El conflicto se centra en la provincia de Kivu, controlada por el grupo rebelde Movimiento 23 de Marzo (M23), con apoyo de Ruanda, y donde también operan las islamistas Fuerzas Democráticas Aliadas. Los enfrentamientos bélicos interrumpen gravemente las importantes tareas de rastreo, evaluación y respuesta sanitaria contra el ébola.
La violencia está provocando desplazamientos masivos de población, lo que incrementa el riesgo de que personas expuestas al virus lleguen a campamentos superpoblados. Además, los ataques a instalaciones médicas y la dificultad para acceder a las zonas afectadas principalmente Ituri, Kivu del Sur y Kivu del Norte, hacen “casi imposible rastrear los casos y sus contactos”, lamentó la OMS.
Ante esta situación, la Organización Mundial de la Salud (OMS) exige un “alto el fuego inmediato” por parte de todas las partes dentro del conflicto para poder contener la epidemia. Tedros Adhanom Ghebreyesus, director general de la OMS, enfatizó en X (anteriormente Twitter) que “No podemos generar confianza en las comunidades ni aislar a los enfermos mientras caen bombas”.
Instó a priorizar la “supervivencia humana por encima de cualquier otra cosa”. El director tiene previsto coordinar las operaciones de respuesta en el país, y solicitó que se garantice un acceso seguro y sostenido para los equipos médicos.
El máximo responsable de la OMS advirtió que el este de la República de Congo se encuentra en una “colisión catastrófica entre enfermedad y conflicto”, con un brote de ébola que “avanza más rápido que la respuesta sanitaria”.

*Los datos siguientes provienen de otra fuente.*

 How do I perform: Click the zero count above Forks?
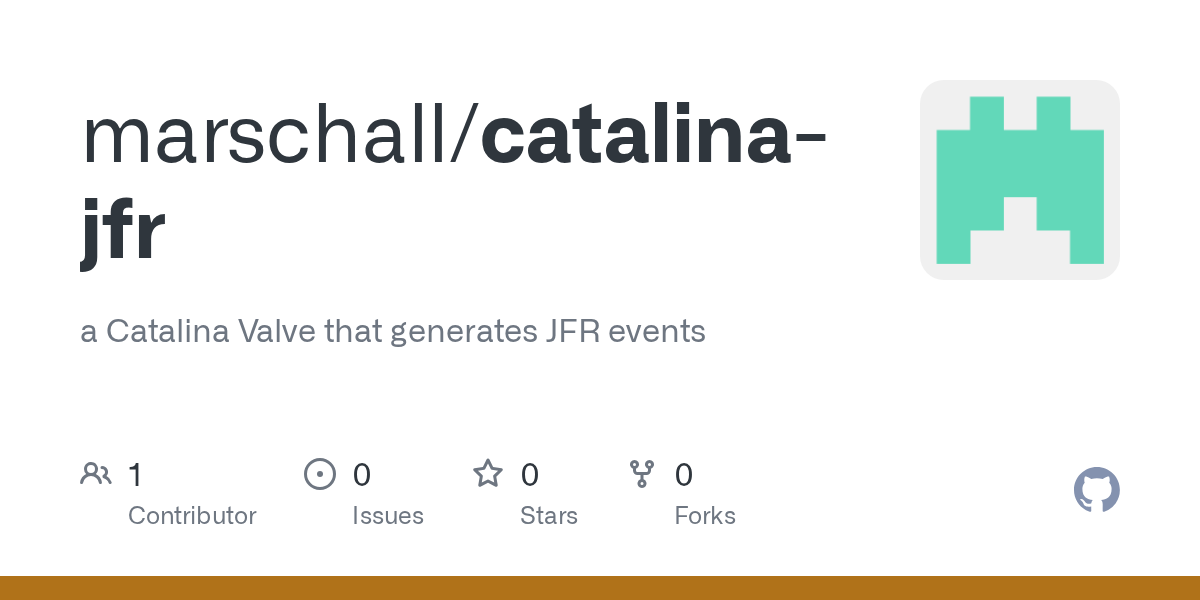click(684, 475)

Cabe destacar que la cepa actual es la variante Ébola Bundibugyo, que carece de tratamientos o vacunas específicas y posee una tasa de letalidad de entre el 30 % y el 50 %. Esta variante es menos letal que la conocida Ébola Zaire (con tasas de fallecimiento del 60 % al 90 % en brotes previos), para la cual sí existen vacunas y tratamientos.